The registration statement, when relating to a security other than a security issued by a foreign government, shall contain the information the Registrar of Corporations by rule or regulation shall require for the protection of investors, and shall contain the approval of the Cabinet of the issuance, sale, exchange or transfer of such security. [71 TTC 1970, §3; 71 TTC 1980, §3, modified.]


§106. Stop orders.


The Cabinet may issue a stop order against any security transaction subject to this Act if after approval of such transaction it appears that:


(a) the registration statement includes any untrue statement of a material fact or omits to state any material fact necessary to make the statements therein not misleading; or


(b) upon examination by the Registrar of Corporations of the books, records, practices and management of the issuer, material misrepresentations or misleading statements were made at the time of registration and approval under the circumstances prevailing at the time of examination. [71 TTC 1970, §4; 71 TTC 1980, §4, modified.]


§107. Review of orders.


(1) Any person aggrieved by an order of the Cabinet may obtain review on the record upon which the order was based, by filing a petition for review in the High Court within sixty (60 (60) days of entry of such order, asking that it be modified or set aside.


(2) The findings of the Registrar of Corporations as to facts, if supported by evidence, shall be conclusive.


(3) The decision of the High Court shall be subject to review by the Supreme Court on appeal in accordance with law or rule. [1 TTC 1970, §5; 71 TTC 1980, §5, modified.]


§108. Exemptions.


(1) The provisions of this Act shall not apply to the following classes of securities:


(a) any security issued or guaranteed by the Republic;


(b) any security issued by any entity organized and operated exclusively for religious, educational, benevolent, fraternal or charitable purposes and not for pecuniary profit, no part of the net earnings of which inures to the benefit of any person or individual;


(c) certificates issued by a receiver or trustee in bankruptcy, with the approval of the court;


(d) any security exchanged by the issuer with its existing security holders exclusively;


(e) any security which is issued in exchange for one or more bona fide outstanding securities, claims or property interest or partly in exchange and partly for cash, when the terms and conditions of such issuance and exchange are approved by the Cabinet as to the fairness thereof; or


(f) any commercial paper which arises out of a current transaction or the proceeds of which have been or are to be used for current transactions, and which evidences an obligation to pay cash within nine (9) months of the date of issuance, exclusive of days of grace or any renewal thereof.
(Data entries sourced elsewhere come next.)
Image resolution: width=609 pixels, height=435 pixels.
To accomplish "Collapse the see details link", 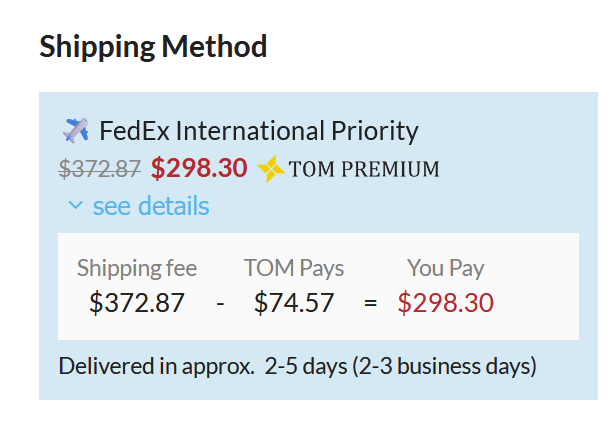I will click(x=150, y=206).
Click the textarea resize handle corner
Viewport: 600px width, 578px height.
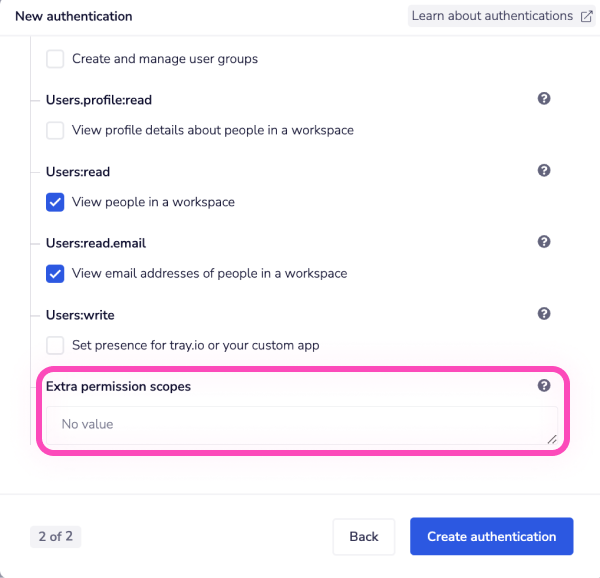552,439
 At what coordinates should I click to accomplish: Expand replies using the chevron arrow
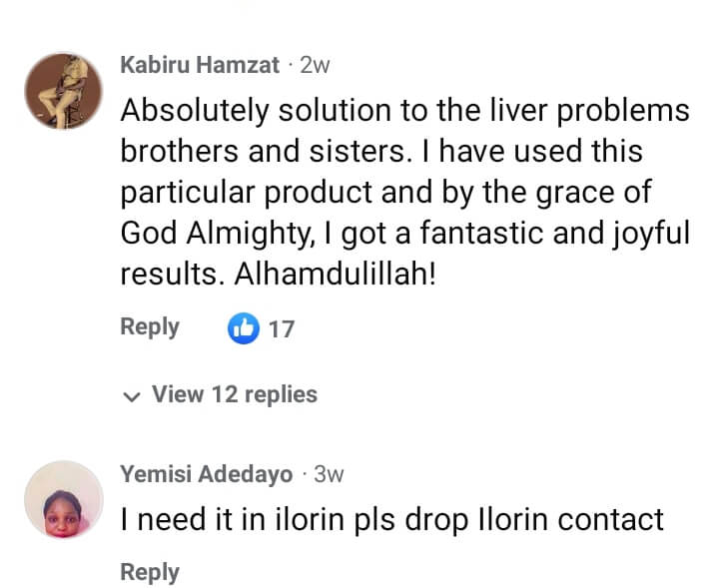point(131,396)
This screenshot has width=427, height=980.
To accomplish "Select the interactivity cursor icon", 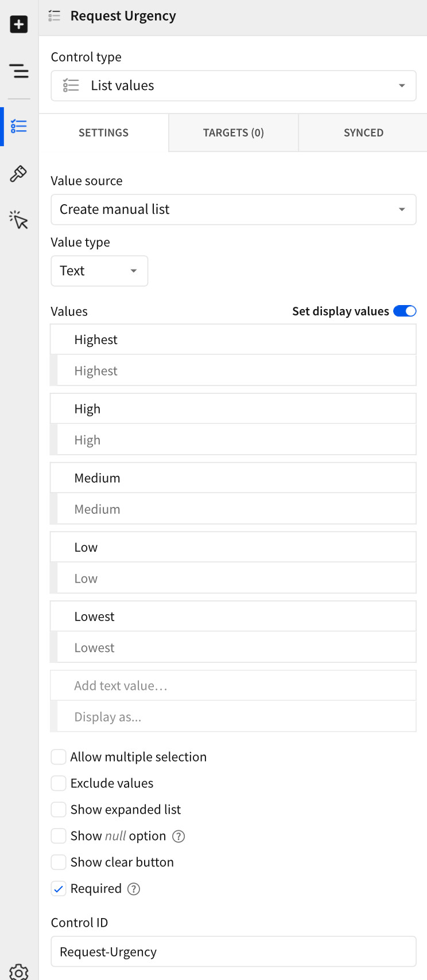I will [x=18, y=220].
(2) The Registrar of Corporations may from time to time by rule and regulation, and subject to such terms and conditions as may be prescribed therein, add, any class of securities exempted, if he finds that the enforcement of this Chapter with respect to such securities is not necessary in the public interest and for the protection of investors by reason of the small amount involved or limited character of the public hearing. [1 TTC 1970, §6; COM P.L. 4C-15, §1, 2(1972); 1 TTC 1980, §6, modified.]


§109. Right to sue for damages incurred through misrepresentation.


In the event any registration application contains a misrepresentation of a material fact or omits to state a material fat required to be stated therein or necessary to make the statements not misleading, any person acquiring such security 9unless it be proved that at the time of acquisition he knew of such misrepresentation or omission) may sue the issuer and every person who signed the registration application or any supporting document, or any officer or director of the issuer, for the recovery of such damages as will represent the difference between the amount paid for the security and the value at the time of suit; provided however, that such action shall be filed later than one year after the discovery of the misrepresentation or omission. [1 TTC 1970, §7; 1 TTC 1980, §7.]